Clinical Trials Flashcards
What is the purpose of clinical trials?
To find new ways of preventing, diagnosing, treating and controlling illness.
How are clinical trials made safer for participants?
People are involved in a carefully planned and controlled way.
Why must clinical trials be conducted?
They must be known to be safe for humans.
What protocols must clinical trials follow?
They must have controls, randomised trials, a placebo and double blind testing.
What is randomisation?
Everyone taking part is randomised and put into groups by a computer with one group given the new drug and the other given a placebo.
What happens after randomisation?
The research team compare the results from the two groups.
Why does randomisation make a trial more reliable?
The doctor has no say who is in each group.
What might happen to people who are taking the placebo?
They may feel better as they think they are being treated.
What will be the results of an effective drug?
The real drug will show better results than the placebo.
What does double blind testing mean?
The patients and researchers are unaware of who is getting the drug.
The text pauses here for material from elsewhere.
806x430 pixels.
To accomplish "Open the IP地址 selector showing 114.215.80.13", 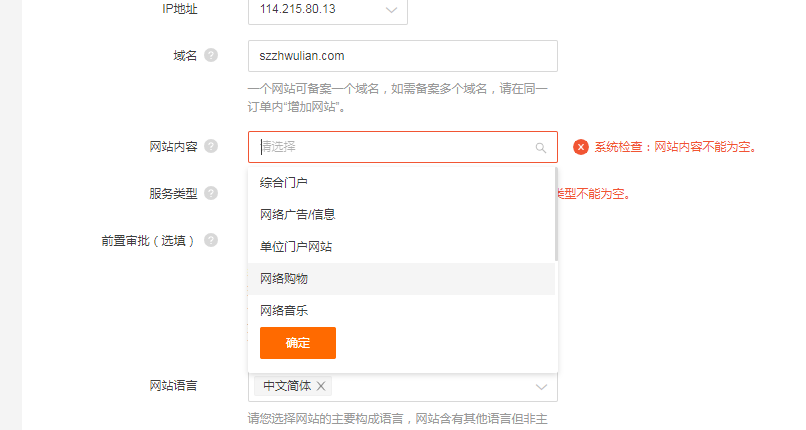I will click(328, 10).
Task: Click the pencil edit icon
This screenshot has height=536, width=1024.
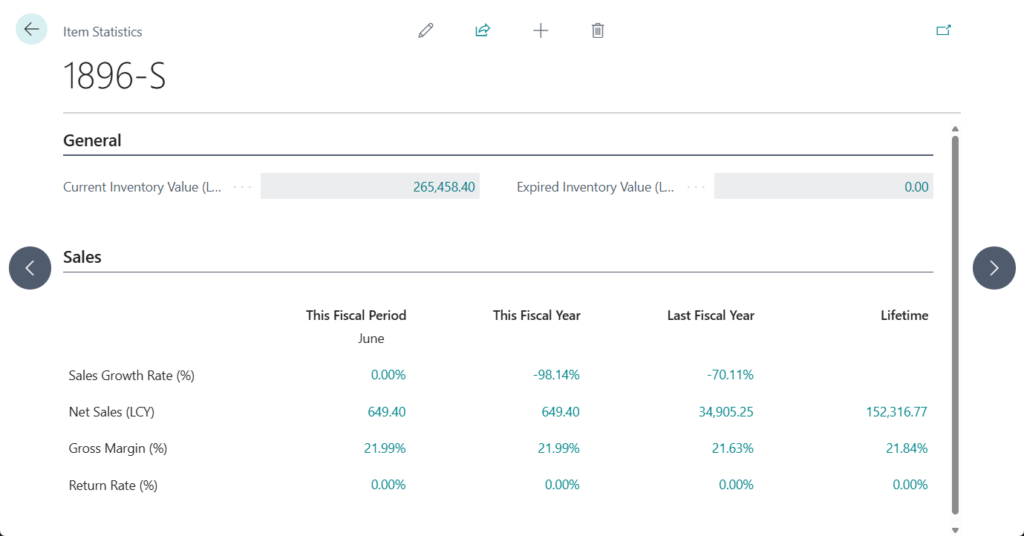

Why does double blind testing make the results more reliable?
Just knowing you are getting the drug may make you feel better so this is prevented.
What is done to check for experimental error?
At the end of the trial, results from the 2 groups are compared to determine whether there are any statistically significant differences between the two.
Why is group size important?
They must be of a suitable size to reduce the magnitude of experimental error.